Dataset entries:
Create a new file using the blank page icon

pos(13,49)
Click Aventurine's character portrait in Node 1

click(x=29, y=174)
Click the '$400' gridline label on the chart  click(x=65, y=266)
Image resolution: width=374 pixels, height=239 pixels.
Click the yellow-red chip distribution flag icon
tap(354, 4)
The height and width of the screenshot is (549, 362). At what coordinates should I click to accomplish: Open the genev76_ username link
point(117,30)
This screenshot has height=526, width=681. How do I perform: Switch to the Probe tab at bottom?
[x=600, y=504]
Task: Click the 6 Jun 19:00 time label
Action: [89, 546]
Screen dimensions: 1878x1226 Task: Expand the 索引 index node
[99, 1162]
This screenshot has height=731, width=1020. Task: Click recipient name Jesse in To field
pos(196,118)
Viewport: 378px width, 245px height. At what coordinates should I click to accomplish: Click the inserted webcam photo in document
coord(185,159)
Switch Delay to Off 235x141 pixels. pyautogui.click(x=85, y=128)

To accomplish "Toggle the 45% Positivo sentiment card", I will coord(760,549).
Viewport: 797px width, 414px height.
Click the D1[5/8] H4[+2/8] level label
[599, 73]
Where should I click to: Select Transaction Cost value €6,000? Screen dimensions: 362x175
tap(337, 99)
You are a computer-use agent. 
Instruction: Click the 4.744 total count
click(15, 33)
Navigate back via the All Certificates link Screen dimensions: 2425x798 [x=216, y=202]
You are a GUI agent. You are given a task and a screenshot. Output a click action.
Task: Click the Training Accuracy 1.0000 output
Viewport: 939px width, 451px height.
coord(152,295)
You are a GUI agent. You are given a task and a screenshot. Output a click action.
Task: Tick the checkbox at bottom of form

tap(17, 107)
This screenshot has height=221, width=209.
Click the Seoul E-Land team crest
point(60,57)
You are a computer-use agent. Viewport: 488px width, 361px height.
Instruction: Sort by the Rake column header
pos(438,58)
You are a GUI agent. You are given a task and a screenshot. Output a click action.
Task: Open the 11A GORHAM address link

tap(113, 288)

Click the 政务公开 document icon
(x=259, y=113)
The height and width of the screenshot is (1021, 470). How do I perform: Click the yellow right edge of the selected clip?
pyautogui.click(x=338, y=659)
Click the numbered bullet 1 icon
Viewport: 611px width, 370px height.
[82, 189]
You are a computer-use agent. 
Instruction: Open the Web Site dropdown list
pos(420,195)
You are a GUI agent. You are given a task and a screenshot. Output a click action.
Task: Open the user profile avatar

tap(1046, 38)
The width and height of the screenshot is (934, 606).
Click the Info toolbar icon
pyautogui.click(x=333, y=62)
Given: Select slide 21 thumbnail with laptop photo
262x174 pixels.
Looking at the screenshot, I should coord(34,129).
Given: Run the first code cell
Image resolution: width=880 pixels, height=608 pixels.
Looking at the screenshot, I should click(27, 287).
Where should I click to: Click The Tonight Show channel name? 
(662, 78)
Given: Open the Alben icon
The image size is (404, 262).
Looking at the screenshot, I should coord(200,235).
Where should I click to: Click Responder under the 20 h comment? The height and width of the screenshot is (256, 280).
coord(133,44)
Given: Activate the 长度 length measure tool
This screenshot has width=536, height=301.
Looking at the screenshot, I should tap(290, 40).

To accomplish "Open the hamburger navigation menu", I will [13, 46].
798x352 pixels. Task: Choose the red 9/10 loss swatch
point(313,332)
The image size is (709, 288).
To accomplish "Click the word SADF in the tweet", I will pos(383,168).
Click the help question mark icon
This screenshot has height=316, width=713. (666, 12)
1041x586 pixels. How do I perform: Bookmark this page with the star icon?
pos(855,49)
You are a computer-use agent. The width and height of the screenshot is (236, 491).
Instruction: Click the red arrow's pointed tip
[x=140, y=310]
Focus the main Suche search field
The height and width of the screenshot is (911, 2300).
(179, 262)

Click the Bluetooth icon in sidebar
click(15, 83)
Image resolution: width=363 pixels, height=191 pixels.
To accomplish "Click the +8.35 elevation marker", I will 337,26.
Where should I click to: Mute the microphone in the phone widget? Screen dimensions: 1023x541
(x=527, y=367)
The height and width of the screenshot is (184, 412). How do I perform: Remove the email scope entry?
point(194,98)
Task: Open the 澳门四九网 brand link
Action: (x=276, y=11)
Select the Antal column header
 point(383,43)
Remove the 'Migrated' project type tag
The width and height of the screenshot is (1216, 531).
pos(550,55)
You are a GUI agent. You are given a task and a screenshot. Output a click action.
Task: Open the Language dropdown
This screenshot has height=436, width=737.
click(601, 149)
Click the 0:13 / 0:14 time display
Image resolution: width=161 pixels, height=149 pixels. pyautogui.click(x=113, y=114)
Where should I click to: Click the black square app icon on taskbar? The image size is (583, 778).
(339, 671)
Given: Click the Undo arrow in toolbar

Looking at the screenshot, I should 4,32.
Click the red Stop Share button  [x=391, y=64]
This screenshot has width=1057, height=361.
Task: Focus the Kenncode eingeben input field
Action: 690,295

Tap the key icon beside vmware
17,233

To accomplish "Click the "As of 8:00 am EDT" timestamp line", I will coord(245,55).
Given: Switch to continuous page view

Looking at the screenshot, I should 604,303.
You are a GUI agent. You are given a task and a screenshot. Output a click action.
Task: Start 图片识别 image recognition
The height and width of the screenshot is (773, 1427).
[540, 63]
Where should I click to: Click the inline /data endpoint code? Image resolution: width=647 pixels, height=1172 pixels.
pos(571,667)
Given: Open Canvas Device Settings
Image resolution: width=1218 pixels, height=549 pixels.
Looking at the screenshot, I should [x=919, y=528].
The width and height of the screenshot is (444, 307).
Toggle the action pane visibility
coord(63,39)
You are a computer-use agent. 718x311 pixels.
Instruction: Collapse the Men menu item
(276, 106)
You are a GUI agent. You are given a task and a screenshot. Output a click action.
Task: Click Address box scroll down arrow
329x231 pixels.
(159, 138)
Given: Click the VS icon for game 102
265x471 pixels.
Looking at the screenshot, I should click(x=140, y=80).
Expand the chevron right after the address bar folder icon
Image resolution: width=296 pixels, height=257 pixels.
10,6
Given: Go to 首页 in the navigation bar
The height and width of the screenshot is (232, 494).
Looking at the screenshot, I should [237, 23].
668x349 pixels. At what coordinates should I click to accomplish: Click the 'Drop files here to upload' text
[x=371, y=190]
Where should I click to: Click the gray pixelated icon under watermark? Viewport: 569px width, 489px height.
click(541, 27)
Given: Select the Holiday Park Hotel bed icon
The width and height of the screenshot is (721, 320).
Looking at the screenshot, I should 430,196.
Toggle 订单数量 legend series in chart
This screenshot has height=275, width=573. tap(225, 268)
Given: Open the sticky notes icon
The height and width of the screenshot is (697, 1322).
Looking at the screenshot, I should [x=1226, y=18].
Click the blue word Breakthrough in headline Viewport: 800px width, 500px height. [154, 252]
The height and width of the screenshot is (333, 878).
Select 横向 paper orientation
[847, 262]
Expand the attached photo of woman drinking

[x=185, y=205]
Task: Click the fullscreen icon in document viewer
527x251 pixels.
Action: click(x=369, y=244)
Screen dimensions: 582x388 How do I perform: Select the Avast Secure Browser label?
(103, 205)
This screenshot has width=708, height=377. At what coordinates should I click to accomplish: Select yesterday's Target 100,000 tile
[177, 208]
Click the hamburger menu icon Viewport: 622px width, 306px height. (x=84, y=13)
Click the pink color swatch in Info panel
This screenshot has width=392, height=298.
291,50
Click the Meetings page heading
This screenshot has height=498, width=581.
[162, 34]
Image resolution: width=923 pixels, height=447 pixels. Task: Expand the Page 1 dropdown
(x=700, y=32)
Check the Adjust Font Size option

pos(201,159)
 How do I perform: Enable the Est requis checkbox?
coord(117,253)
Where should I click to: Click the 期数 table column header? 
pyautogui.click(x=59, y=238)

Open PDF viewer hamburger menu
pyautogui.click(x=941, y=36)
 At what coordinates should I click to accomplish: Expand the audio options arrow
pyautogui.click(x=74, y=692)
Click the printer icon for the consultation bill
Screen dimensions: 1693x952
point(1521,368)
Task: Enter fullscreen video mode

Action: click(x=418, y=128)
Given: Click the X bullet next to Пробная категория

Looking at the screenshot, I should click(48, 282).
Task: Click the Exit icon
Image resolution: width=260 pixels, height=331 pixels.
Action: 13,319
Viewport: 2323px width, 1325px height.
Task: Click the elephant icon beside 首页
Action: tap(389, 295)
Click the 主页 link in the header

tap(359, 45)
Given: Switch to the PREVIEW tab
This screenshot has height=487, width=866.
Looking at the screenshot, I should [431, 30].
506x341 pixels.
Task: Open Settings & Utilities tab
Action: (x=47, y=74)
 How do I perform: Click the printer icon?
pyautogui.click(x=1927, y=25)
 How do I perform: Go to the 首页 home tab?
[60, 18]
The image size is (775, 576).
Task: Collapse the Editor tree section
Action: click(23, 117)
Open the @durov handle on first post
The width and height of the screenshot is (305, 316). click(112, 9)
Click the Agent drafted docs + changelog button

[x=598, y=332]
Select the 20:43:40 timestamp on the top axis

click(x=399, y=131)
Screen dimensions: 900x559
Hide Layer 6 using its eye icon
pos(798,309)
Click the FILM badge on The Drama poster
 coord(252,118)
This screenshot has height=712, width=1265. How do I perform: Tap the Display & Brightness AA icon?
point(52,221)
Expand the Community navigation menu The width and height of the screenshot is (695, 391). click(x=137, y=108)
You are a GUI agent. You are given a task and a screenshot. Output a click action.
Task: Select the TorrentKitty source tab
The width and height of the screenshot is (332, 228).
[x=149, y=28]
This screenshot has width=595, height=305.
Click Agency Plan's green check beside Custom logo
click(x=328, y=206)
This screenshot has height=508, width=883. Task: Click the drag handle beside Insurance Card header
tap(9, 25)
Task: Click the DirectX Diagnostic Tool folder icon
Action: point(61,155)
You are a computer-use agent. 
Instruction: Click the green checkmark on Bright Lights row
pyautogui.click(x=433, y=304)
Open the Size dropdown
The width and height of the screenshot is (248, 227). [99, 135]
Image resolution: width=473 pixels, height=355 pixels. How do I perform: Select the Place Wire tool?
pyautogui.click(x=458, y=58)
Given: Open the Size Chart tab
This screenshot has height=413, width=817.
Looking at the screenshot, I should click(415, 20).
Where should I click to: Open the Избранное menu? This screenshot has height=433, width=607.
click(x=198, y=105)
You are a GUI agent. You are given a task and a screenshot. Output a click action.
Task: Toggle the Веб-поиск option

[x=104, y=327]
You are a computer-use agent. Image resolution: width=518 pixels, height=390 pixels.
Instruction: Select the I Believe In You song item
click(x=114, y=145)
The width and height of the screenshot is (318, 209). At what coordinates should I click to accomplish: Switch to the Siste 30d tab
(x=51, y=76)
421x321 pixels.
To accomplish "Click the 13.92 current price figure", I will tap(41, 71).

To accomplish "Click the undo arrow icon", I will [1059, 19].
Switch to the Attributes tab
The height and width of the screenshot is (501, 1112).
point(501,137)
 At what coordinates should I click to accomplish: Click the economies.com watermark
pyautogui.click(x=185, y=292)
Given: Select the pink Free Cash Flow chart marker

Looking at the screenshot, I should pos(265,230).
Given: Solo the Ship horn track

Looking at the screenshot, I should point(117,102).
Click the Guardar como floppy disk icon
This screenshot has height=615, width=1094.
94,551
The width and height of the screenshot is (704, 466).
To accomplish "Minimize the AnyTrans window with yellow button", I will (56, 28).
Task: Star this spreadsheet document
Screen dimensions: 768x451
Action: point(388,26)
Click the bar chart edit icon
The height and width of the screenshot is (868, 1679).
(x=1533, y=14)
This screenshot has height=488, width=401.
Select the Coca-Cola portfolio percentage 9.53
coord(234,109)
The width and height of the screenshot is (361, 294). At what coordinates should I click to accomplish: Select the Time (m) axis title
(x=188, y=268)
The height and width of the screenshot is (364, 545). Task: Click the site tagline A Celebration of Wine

Prompt:
Can you give the lines from the one with "The height and width of the screenshot is (549, 362)." through the one with "point(117,30)", both included, as a numbered list with any blank lines left out?

Complete output:
1. The height and width of the screenshot is (549, 362). At what coordinates should I click to accomplish: Open the genev76_ username link
2. point(117,30)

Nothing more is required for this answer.